Avec les tensions que commencent à susciter l'émergence sur la scène internationale des nouvelles puissances régionales, le rôle crisogène des politiques énergétiques concurrentes ou l'impact sécuritaire insoupçonné des conséquences culturelles de la mondialisation, ce sont autant de priorités nouvelles entre lesquelles l'autorité politique doit arbitrer. C'est tout le sens de la nouvelle gouvernance du renseignement, que de mettre l'autorité en position d'exercer un tel arbitrage. Connaissance et anticipation. Avec un tel agenda, le troisième défi du renseignement extérieur est paradoxalement d'ordre interne. Face au monde chaotique, imprévisible et en évolution constante que l'on vient d'évoquer, la DGSE est appelée à inventer une organisation qui puisse être à la fois pérenne et réactive. Elle doit parvenir à fédérer, autour de méthodes de travail et de règles déontologiques communes, des personnels aux origines, compétences et qualifications nécessairement très diverses. De la qualité de cet alliage subtil dépend sa capacité d'adaptation aux urgences actuelles et futures. Depuis déjà plusieurs années, son recrutement, autrefois très homogène, s'est en conséquence ouvert à des compétences et profils, civils comme militaires, de plus en plus variés. Le fait que la DGSE concentre en une seule main l'ensemble des moyens de recueil du renseignement, qu'ils soient humains, techniques et opérationnels, a également été exploité dans le sens d'une synergie accrue. Les métiers et spécialités, originellement très cloisonnés, ont été regroupés au sein d'équipes transversales. La DGSE s'efforce désormais de partager cette dynamique avec l'ensemble des services partenaires de la communauté française du renseignement. Elle s'emploie à mutualiser avec eux les équipements, les infrastructures et les formations en même temps qu'elle continue, à l'échelle européenne, de développer des partenariats avec les services les plus complémentaires avec ses centres d'intérêt.

 Ultime défi, celui de la concurrence des légitimités entre renseignement et information. Le travail de renseignement réalisé par la DGSE ne trouve son sens et son utilité qu'au travers de l'usage qu'en font ses destinataires et de l'intérêt qu'ils lui portent.

Ce labeur, patient et scrupuleux, de collecte et de recoupement, est habité par l'inquiétude de l'inexactitude ou, pire, de la désinformation. C'est pourquoi le Service met en un point d'honneur et un soin maniaque à protéger ses sources et conditions de recueil. In fine, à rebours d'une société qui valorise la transparence et la visibilité, il est destiné à être communiqué à un nombre restreint de personnes. L'aval de ce cycle du renseignement se trouve concurrencé, sans ménagement, au sein même des circuits décisionnels de l'Etat, par des flux d'informations beaucoup plus informels et incertains, qui peuvent être tout aussi bien suscités par des médias que des acteurs para ou non étatiques. Ils ont pour eux des délais de délivrance quasi-immédiats et une pluralité de façade qui désamorcent les doutes que l'on pourrait nourrir quant à leur crédibilité.

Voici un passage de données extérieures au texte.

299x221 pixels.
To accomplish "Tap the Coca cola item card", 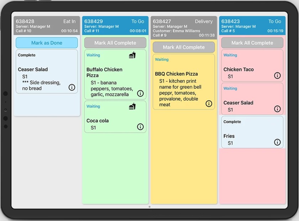I will 115,117.

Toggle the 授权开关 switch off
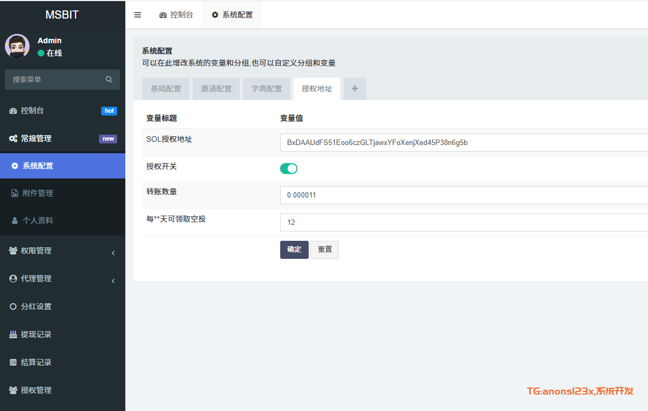288,169
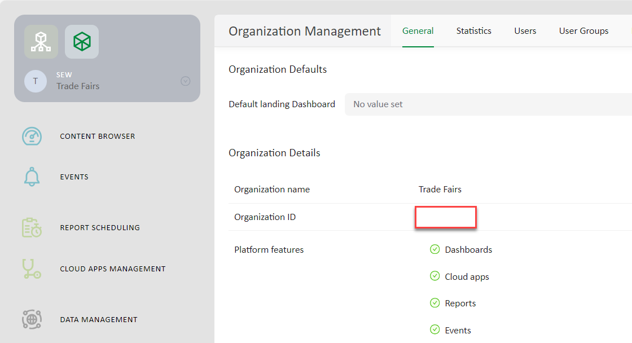Expand the Trade Fairs organization switcher arrow

click(x=185, y=81)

Ce défi, relevé au quotidien, c'est donc aussi celui de la crédibilité et de l'exclusivité. La DGSE n'a pas le choix. Ni trop tôt, ni trop tard, elle doit être en mesure quotidiennement d'apporter cette plus-value tout en s'adaptant à un rythme et à des contraintes qui ne sont pas les siennes.

Cet inconfort stimulant la préserve de toute autosatisfaction. Point trop d'orgueil dans cette démarche sinon celui, supérieur en tout, du service des intérêts de la République et de la sécurité de nos concitoyens.

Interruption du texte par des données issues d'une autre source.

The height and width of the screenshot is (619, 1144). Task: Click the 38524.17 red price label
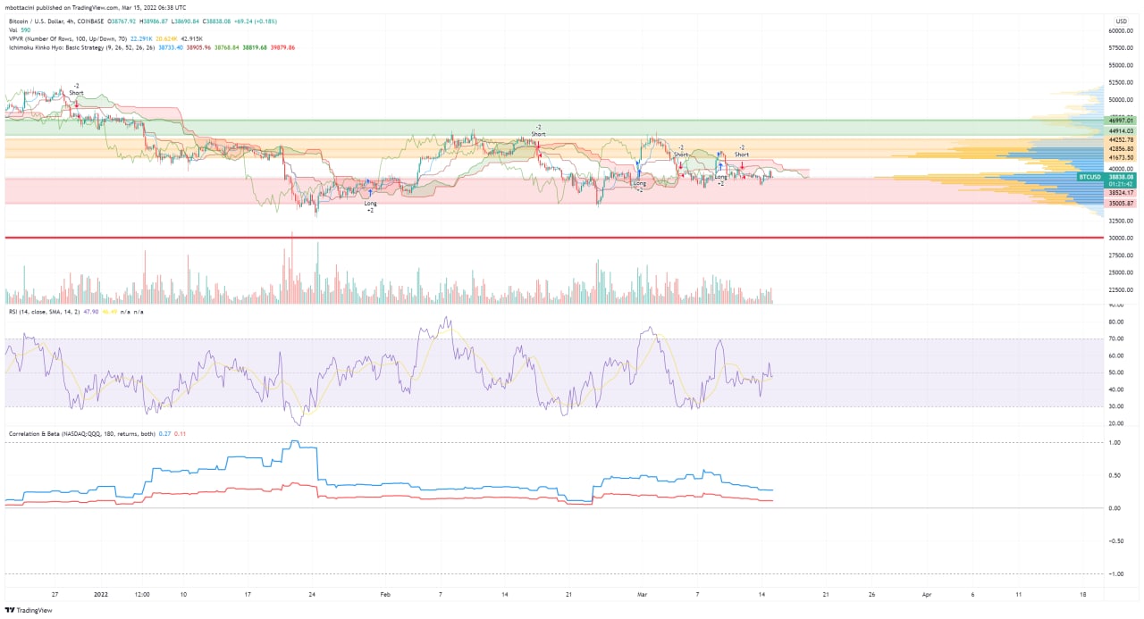pos(1121,193)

Préfet, diplômé de l'Institut d'études politiques (IEP) de Paris, Erard Corbin de Mangoux a débuté sa carrière comme commissaire principal de la marine (1977), avant d'entamer un parcours préfectoral en tant que directeur de cabinet dans la Manche (1988-1990) et l'Isère, secrétaire général adjoint dans ce département (1990-1993) puis secrétaire général dans le Lot (1993-1995). Après plusieurs postes de responsabilité en région parisienne, dont la Direction générale des services du département des Hauts-de-Seine, il était depuis juin 2007 Conseiller du Président de la république pour les affaires intérieures.